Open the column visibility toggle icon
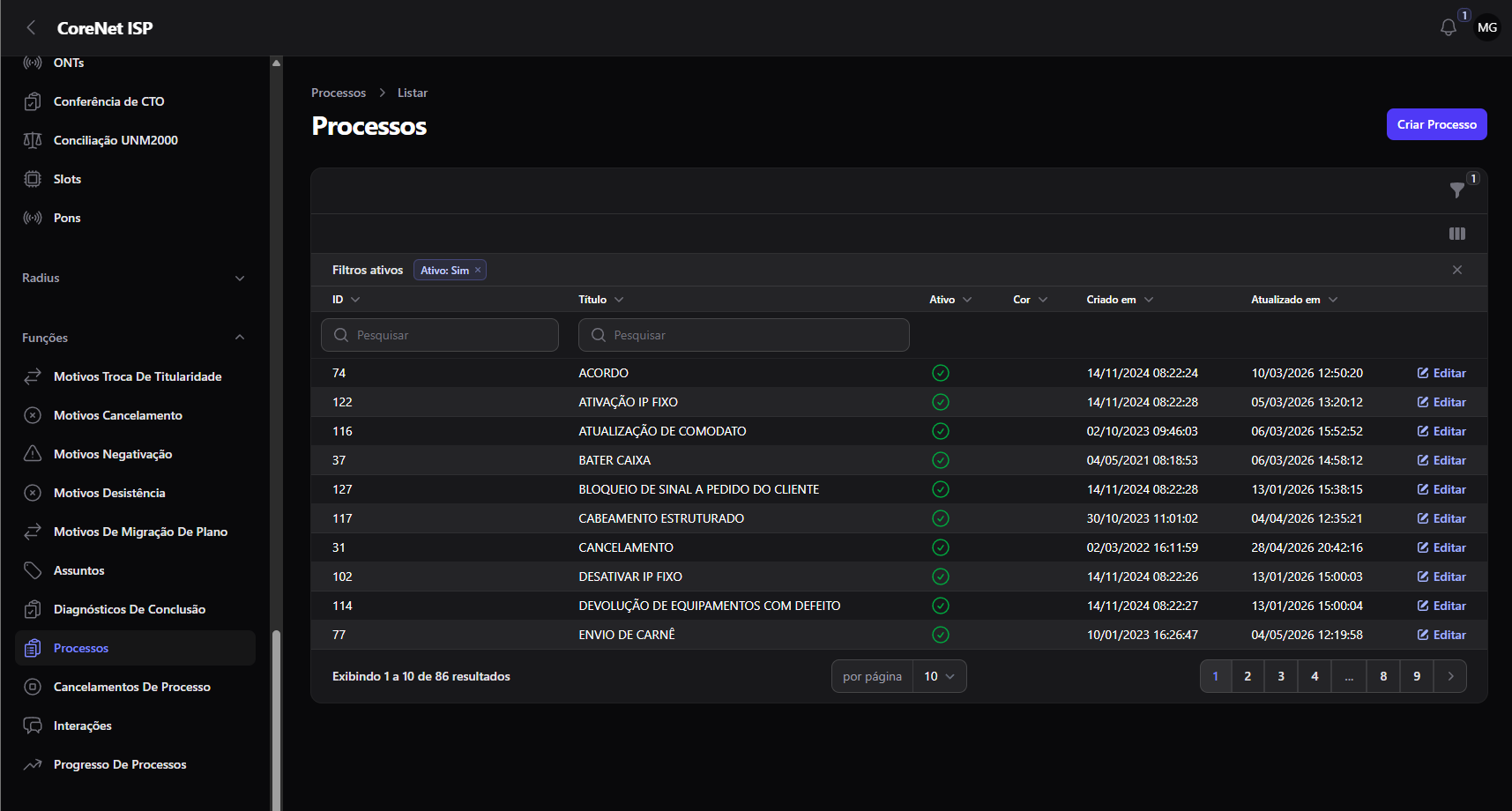 [x=1457, y=234]
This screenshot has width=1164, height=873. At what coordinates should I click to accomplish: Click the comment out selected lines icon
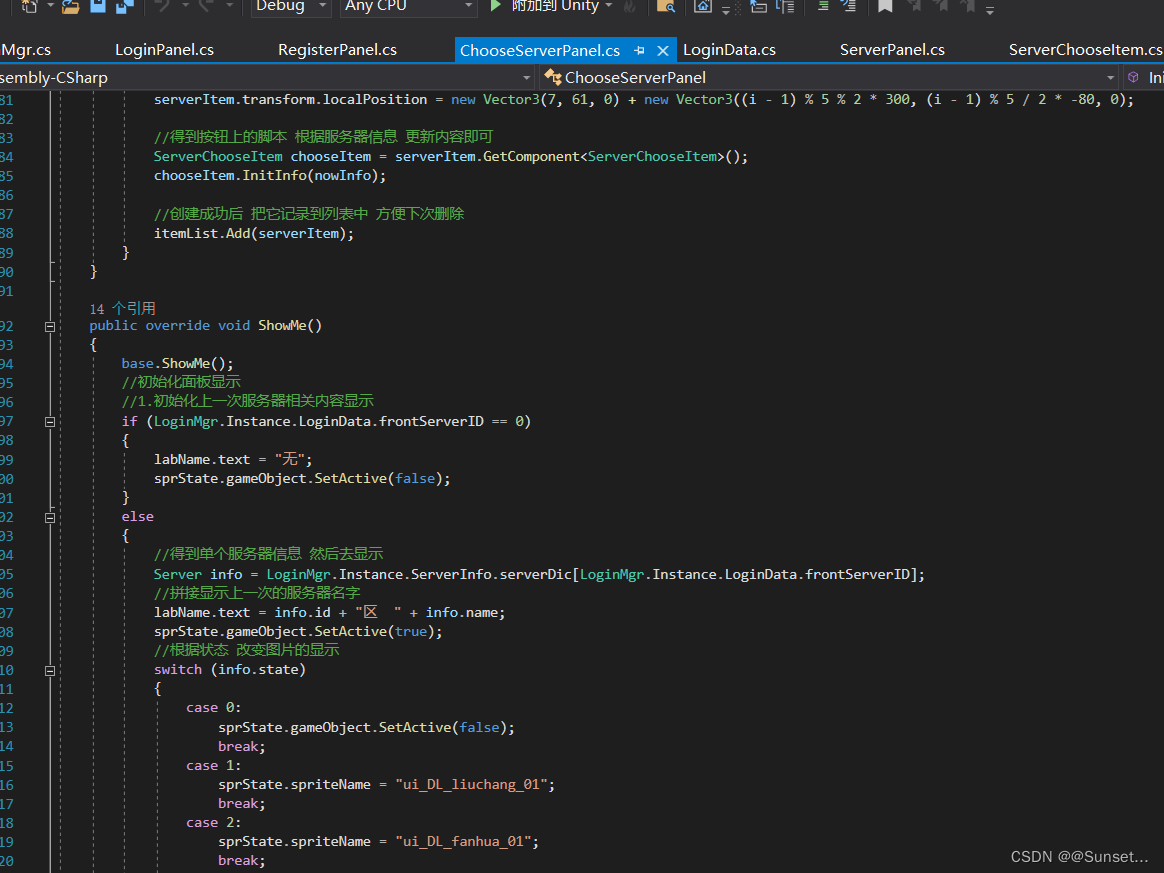[x=823, y=6]
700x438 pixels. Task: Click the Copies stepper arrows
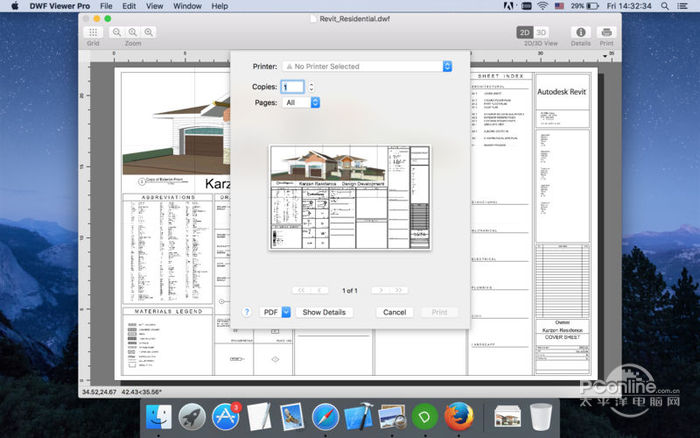(x=311, y=87)
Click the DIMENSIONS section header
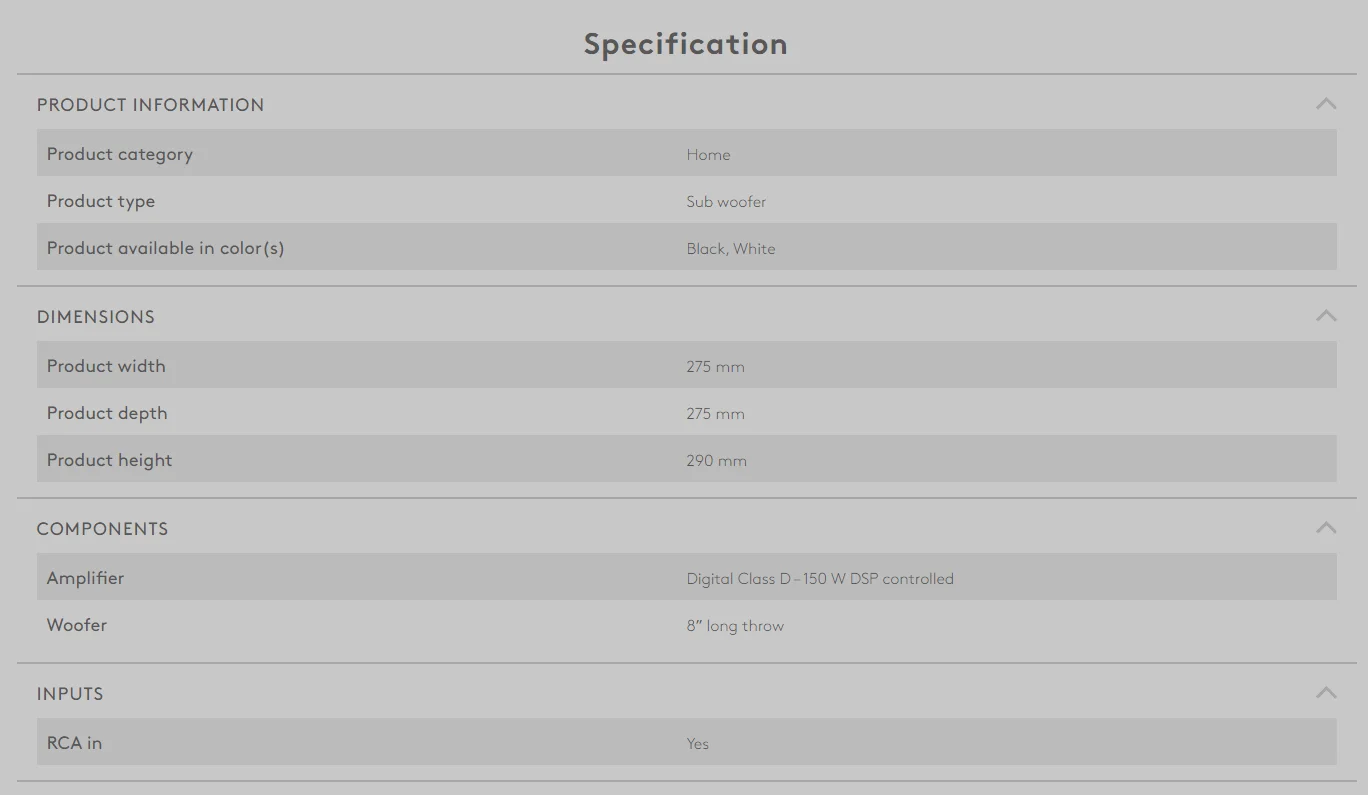 coord(96,317)
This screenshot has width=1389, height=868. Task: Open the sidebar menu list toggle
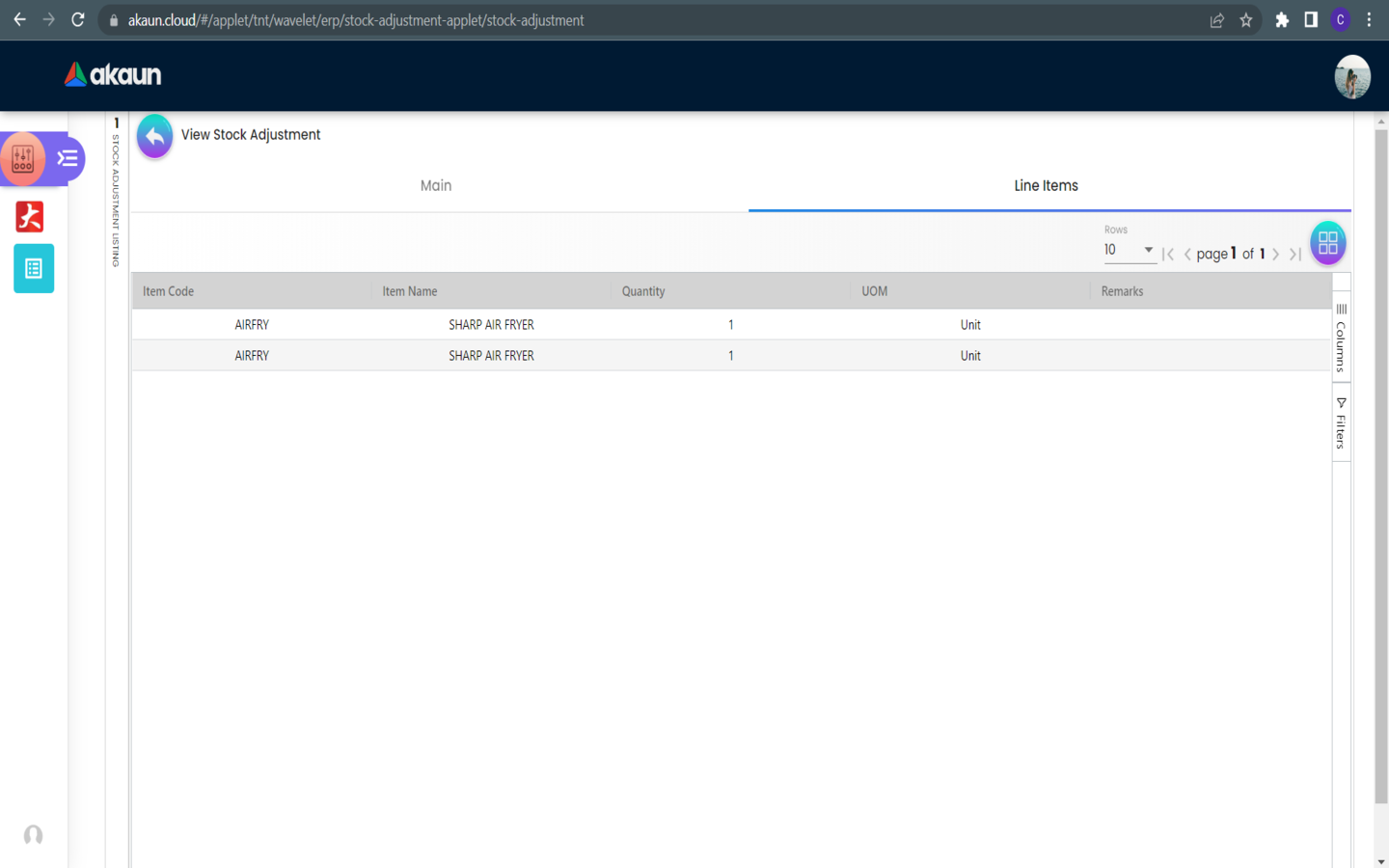(68, 159)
====
Transcribe the records word for word and include no pictures.

Open the column visibility toggle icon
 [x=1457, y=234]
This screenshot has width=1164, height=873. At what coordinates should I click to accomplish: Click the comment out selected lines icon
[x=823, y=6]
700x438 pixels. Task: Click the Copies stepper arrows
(x=311, y=87)
Click the DIMENSIONS section header
 coord(96,317)
This screenshot has width=1389, height=868. Task: Open the sidebar menu list toggle
(68, 159)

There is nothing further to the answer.